In your example I understand that I should iterate the cursor, but in this case I should know which struct to use as a result recipient, isn't it?

charlyjna avatar Aug 10 '23 13:08 charlyjna

Ok, I read deeper the cursor readDocument method to understand how it works. What I did is adding 2 methods:

// Return raw batch result
func (c *cursor) GetRawData() []*RawObject {
    return c.cursorData.Result
}
// A method based on readDocument but only to fetch the next batch
func (c *cursor) Next(ctx context.Context) error {
   ...
}

Now, I can use a generic method to execute a query and return a raw JSON file instead of iterating record by record.

I updated the title because it could be nice to have these methods in standard.

charlyjna avatar Aug 10 '23 17:08 charlyjna

To explain more what I did:

First, I added these 2 methods in cursor_impl.go:

// Return raw batch result
func (c *cursor) GetRawData() []*RawObject {
	return c.cursorData.Result
}
// A method based on readDocument but only to fetch the next batch
func (c *cursor) Next(ctx context.Context, retryBatchID string) error {
	if c.resultIndex < 0 {
		return WithStack(NoMoreDocumentsError{})
	}

	// Force use of initial endpoint
	ctx = WithEndpoint(ctx, c.endpoint)
	if len(c.cursorData.NextBatchID) > 0 {
		c.NextBatchID = c.cursorData.NextBatchID
	}

	// This is required since we are interested if this was a dirty read,
	// but we do not want to trash the users bool reference.
	var wasDirtyRead bool
	fetchCtx := ctx
	if c.allowDirtyReads {
		fetchCtx = WithAllowDirtyReads(ctx, &wasDirtyRead)
	}

	p := path.Join(c.relPath(), c.cursorData.ID)

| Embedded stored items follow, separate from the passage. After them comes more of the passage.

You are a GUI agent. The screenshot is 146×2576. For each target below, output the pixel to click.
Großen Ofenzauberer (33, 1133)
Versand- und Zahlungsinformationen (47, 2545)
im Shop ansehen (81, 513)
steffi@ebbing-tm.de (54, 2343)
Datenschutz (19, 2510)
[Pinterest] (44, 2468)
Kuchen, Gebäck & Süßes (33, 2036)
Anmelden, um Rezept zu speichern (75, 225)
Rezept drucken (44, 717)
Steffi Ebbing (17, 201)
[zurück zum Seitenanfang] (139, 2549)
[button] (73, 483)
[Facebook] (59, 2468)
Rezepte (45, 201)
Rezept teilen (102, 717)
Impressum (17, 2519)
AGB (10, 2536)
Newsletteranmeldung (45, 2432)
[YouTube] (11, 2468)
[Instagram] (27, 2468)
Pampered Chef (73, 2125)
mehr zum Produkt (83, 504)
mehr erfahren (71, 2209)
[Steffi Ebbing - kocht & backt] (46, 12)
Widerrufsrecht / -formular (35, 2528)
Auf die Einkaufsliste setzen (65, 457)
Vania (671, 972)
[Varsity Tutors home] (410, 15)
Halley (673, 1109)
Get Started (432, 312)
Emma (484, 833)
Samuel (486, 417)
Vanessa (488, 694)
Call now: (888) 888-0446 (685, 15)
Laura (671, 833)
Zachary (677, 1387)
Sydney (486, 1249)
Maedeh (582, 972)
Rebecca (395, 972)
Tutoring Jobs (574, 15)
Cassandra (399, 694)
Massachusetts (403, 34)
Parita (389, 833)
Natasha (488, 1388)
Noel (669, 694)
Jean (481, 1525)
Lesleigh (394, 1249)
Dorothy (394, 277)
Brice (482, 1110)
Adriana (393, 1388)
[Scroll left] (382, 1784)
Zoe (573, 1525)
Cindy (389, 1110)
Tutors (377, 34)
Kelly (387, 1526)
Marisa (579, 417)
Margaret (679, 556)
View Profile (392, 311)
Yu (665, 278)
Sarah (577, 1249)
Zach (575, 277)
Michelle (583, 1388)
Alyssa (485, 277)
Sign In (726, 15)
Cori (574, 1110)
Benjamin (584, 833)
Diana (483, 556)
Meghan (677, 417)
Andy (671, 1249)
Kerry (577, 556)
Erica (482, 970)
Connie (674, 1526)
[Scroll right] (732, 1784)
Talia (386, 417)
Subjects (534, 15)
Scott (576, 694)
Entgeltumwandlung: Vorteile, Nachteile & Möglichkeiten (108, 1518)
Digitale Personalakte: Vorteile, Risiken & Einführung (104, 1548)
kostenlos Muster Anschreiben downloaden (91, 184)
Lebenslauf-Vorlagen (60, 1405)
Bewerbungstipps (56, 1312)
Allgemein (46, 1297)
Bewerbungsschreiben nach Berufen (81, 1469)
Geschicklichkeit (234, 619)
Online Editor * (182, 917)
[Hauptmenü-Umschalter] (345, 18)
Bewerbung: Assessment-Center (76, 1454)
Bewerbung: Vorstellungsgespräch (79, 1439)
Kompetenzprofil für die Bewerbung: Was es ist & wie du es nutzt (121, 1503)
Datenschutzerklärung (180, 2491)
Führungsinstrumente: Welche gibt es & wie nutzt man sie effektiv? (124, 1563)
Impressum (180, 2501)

	// If we have a NextBatchID, use it
	if c.NextBatchID != "" {
		p = path.Join(c.relPath(), c.cursorData.ID, c.NextBatchID)
	}

	// We have to retry the batch instead of fetching the next one
	if retryBatchID != "" {
		p = path.Join(c.relPath(), c.retryData.cursorID, retryBatchID)
	}

	// Update currentBatchID before fetching the next batch (no retry case)
	if c.NextBatchID != "" && retryBatchID == "" {
		c.retryData.currentBatchID = c.NextBatchID
	}

	// Fetch the next batch
	req, err := c.conn.NewRequest("POST", p)
	if err != nil {
		return WithStack(err)
	}

	cs := applyContextSettings(fetchCtx, req)
	resp, err := c.conn.Do(fetchCtx, req)
	if err != nil {
		return WithStack(err)
	}
	if err := resp.CheckStatus(200); err != nil {
		return WithStack(err)
	}
	loadContextResponseValues(cs, resp)
	var data cursorData
	if err := resp.ParseBody("", &data); err != nil {
		return WithStack(err)
	}
	c.cursorData = data
	c.resultIndex = 0
	c.lastReadWasDirty = wasDirtyRead

	if !c.cursorData.HasMore {
		// Out of data
		c.resultIndex = -1
	}

	return nil
}

Then I use this code to query the database and get a result in JSON format:

...
if cur != nil {
	defer (*cur).Close()
	var raw []*driver.RawObject
	for {
		raw = append(raw, (*cur).GetRawData()...)
		if !(*cur).HasMore() {
			break
		}
		if err := (*cursor).Next(context.Background(), ""); err != nil {
			logger.Errorf("Cannot fetch next batch: %v", err)
			break
		}
	}
}
...

Do you think you could add these methods (GetRawData() and Next()) in a next release?

I wrote a small web server to be able to query ArangoDB from any external application using a POST query and get a JSON result. It is very helpful and very fast this way for example with Grafana or PowerBI.

Thank you.

Charly

charlyjna avatar Aug 24 '23 12:08 charlyjna